----- DATASET
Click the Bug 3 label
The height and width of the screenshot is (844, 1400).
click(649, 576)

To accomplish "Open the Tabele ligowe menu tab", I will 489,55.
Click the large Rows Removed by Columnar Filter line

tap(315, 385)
----------
__HOW TO COMPLETE THIS TASK__:
An exact reproduction of all the records is needed.

__WORKED SOLUTION__:
Click the Bug 3 label
The height and width of the screenshot is (844, 1400).
click(649, 576)

To accomplish "Open the Tabele ligowe menu tab", I will 489,55.
Click the large Rows Removed by Columnar Filter line

tap(315, 385)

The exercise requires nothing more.